_TASK DESCRIPTION_.
Quote the data from the line containing "How do I perform: Attach" up to and including the line containing "click(324, 375)", and leave out the pictures.

_RECORDS FOR THE EXERCISE_.
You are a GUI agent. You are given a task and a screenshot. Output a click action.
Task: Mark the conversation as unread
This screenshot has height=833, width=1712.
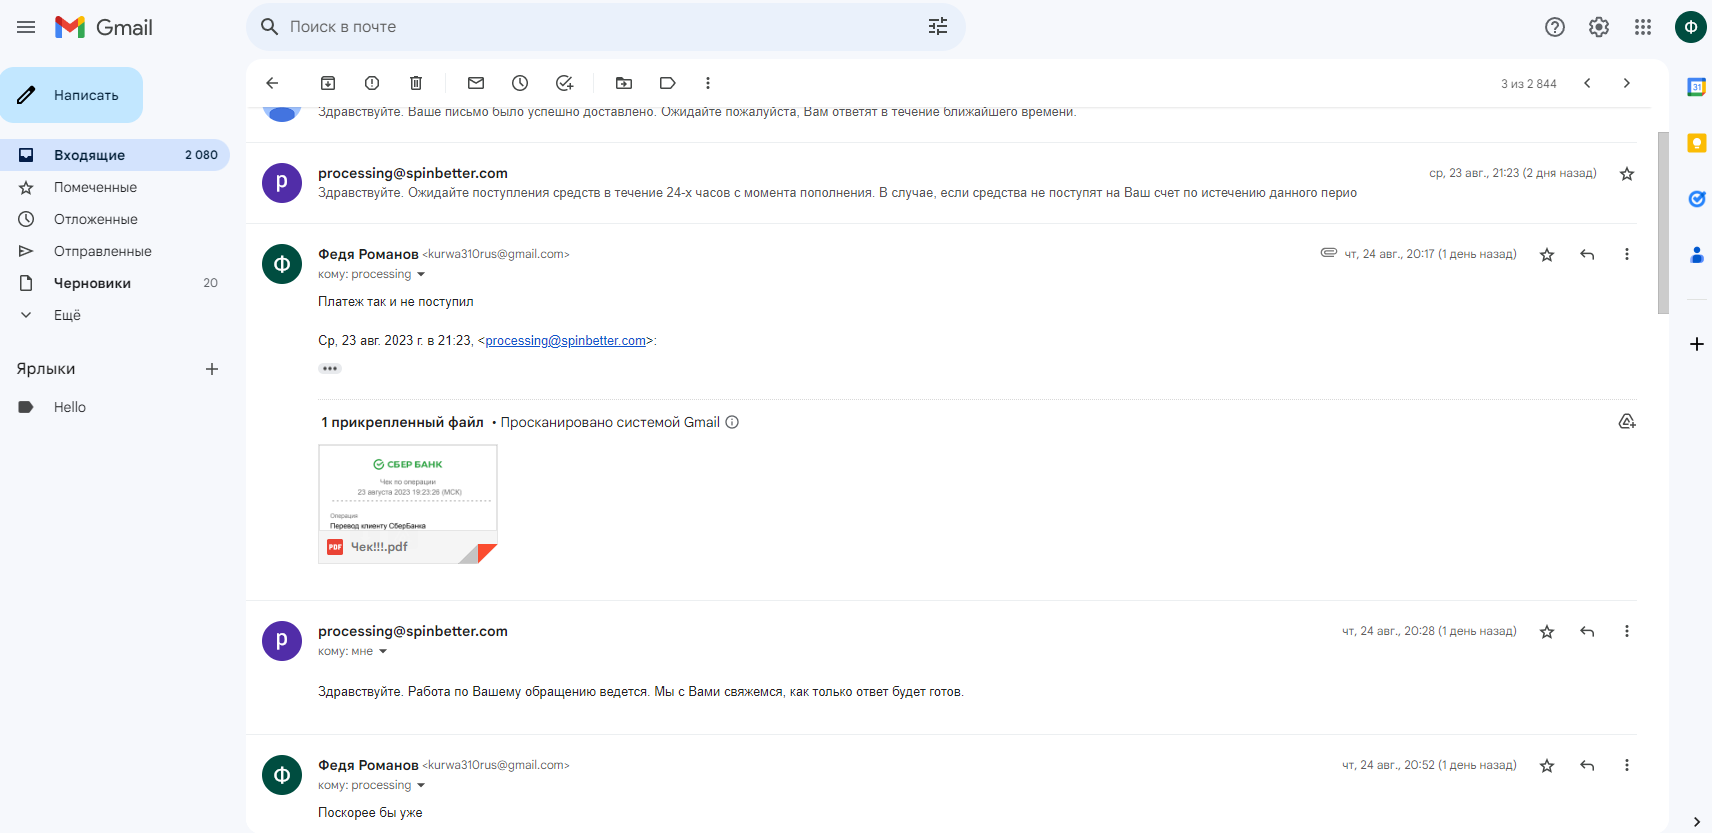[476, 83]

...

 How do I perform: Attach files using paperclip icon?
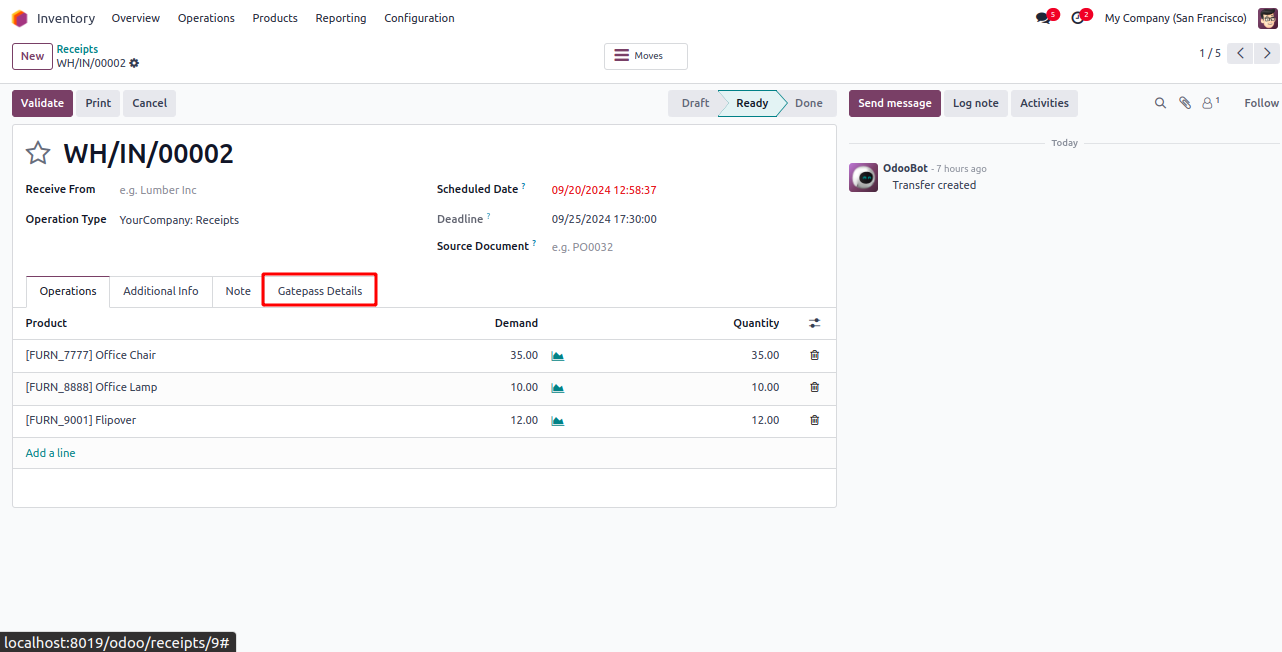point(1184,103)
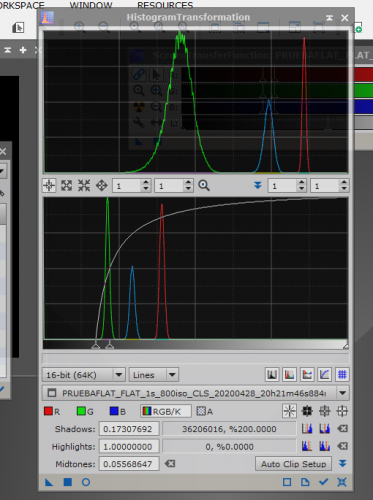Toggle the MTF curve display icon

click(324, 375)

_EXERCISE RESULT_.
 How do I perform: Attach files using paperclip icon?
point(1184,103)
Toggle the MTF curve display icon

click(324, 375)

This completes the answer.